Using the listing below, set down exactly the lines starting at the line that contains "威圧 (48, 1083)" and ending at the line that contains "原神（げんしん）攻略Wiki (91, 2519)", both included, and no others.
################
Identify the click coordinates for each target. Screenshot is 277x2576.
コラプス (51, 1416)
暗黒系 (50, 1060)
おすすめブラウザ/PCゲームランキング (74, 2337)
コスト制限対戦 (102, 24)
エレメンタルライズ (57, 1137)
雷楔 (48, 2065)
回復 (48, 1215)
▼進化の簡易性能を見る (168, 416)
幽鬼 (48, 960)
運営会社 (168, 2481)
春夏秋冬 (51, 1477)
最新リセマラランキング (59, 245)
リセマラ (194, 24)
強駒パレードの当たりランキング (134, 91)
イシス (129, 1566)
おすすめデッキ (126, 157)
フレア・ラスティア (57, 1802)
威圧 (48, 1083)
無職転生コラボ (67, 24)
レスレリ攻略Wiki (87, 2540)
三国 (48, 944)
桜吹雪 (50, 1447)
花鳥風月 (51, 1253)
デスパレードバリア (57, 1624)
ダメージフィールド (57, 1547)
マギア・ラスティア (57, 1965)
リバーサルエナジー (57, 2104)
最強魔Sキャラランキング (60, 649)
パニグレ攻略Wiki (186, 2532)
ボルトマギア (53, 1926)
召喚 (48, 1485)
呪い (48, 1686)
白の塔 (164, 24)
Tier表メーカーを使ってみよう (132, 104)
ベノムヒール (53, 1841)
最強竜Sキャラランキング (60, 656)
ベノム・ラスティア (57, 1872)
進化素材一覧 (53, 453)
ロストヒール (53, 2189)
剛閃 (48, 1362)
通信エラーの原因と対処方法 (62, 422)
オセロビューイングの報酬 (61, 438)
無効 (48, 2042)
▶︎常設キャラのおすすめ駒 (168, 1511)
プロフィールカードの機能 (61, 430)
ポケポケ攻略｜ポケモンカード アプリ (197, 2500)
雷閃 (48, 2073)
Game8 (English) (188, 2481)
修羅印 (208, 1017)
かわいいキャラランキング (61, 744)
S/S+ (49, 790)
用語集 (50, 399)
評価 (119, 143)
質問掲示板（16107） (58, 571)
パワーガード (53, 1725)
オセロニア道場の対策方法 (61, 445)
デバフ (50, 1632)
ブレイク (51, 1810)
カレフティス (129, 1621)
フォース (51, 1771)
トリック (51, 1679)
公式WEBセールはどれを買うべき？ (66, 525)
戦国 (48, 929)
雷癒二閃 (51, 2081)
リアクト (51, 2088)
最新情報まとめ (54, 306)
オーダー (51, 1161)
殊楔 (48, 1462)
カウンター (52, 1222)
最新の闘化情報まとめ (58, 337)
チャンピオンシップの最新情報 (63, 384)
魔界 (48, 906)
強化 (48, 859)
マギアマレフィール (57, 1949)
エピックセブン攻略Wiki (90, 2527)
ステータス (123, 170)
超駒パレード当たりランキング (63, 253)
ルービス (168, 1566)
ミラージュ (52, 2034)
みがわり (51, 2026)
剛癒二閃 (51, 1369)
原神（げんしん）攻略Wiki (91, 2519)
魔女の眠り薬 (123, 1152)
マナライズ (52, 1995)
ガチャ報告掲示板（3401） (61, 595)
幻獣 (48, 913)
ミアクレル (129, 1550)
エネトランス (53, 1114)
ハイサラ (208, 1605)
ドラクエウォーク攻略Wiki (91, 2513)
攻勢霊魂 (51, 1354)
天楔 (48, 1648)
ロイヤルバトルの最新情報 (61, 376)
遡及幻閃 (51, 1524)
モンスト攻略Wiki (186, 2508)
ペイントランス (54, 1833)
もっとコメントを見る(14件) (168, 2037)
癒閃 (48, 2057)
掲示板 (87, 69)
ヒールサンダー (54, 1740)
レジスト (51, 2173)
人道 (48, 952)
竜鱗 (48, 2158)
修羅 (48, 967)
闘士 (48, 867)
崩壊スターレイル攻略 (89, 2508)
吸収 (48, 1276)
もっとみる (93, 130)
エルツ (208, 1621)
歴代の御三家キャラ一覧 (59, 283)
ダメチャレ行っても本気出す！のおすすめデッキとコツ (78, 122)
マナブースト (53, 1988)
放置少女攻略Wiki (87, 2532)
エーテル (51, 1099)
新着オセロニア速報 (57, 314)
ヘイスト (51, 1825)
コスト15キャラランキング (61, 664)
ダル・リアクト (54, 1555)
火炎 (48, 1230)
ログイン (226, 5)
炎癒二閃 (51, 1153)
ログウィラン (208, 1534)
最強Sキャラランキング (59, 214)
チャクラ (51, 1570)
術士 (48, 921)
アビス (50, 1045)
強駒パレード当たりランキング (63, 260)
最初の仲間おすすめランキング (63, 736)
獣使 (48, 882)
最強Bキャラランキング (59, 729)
################
• Exercise answer
威圧 (48, 1083)
無職転生コラボ (67, 24)
レスレリ攻略Wiki (87, 2540)
三国 (48, 944)
桜吹雪 (50, 1447)
花鳥風月 (51, 1253)
デスパレードバリア (57, 1624)
ダメージフィールド (57, 1547)
マギア・ラスティア (57, 1965)
リバーサルエナジー (57, 2104)
最強魔Sキャラランキング (60, 649)
パニグレ攻略Wiki (186, 2532)
ボルトマギア (53, 1926)
召喚 (48, 1485)
呪い (48, 1686)
白の塔 (164, 24)
Tier表メーカーを使ってみよう (132, 104)
ベノムヒール (53, 1841)
最強竜Sキャラランキング (60, 656)
ベノム・ラスティア (57, 1872)
進化素材一覧 (53, 453)
ロストヒール (53, 2189)
剛閃 (48, 1362)
通信エラーの原因と対処方法 (62, 422)
オセロビューイングの報酬 (61, 438)
無効 (48, 2042)
▶︎常設キャラのおすすめ駒 (168, 1511)
プロフィールカードの機能 (61, 430)
ポケポケ攻略｜ポケモンカード アプリ (197, 2500)
雷閃 (48, 2073)
Game8 (English) (188, 2481)
修羅印 (208, 1017)
かわいいキャラランキング (61, 744)
S/S+ (49, 790)
用語集 (50, 399)
評価 (119, 143)
質問掲示板（16107） (58, 571)
パワーガード (53, 1725)
オセロニア道場の対策方法 (61, 445)
デバフ (50, 1632)
ブレイク (51, 1810)
カレフティス (129, 1621)
フォース (51, 1771)
トリック (51, 1679)
公式WEBセールはどれを買うべき？ (66, 525)
戦国 (48, 929)
雷癒二閃 (51, 2081)
リアクト (51, 2088)
最新情報まとめ (54, 306)
オーダー (51, 1161)
殊楔 (48, 1462)
カウンター (52, 1222)
最新の闘化情報まとめ (58, 337)
チャンピオンシップの最新情報 (63, 384)
魔界 (48, 906)
強化 (48, 859)
マギアマレフィール (57, 1949)
エピックセブン攻略Wiki (90, 2527)
ステータス (123, 170)
超駒パレード当たりランキング (63, 253)
ルービス (168, 1566)
ミラージュ (52, 2034)
みがわり (51, 2026)
剛癒二閃 (51, 1369)
原神（げんしん）攻略Wiki (91, 2519)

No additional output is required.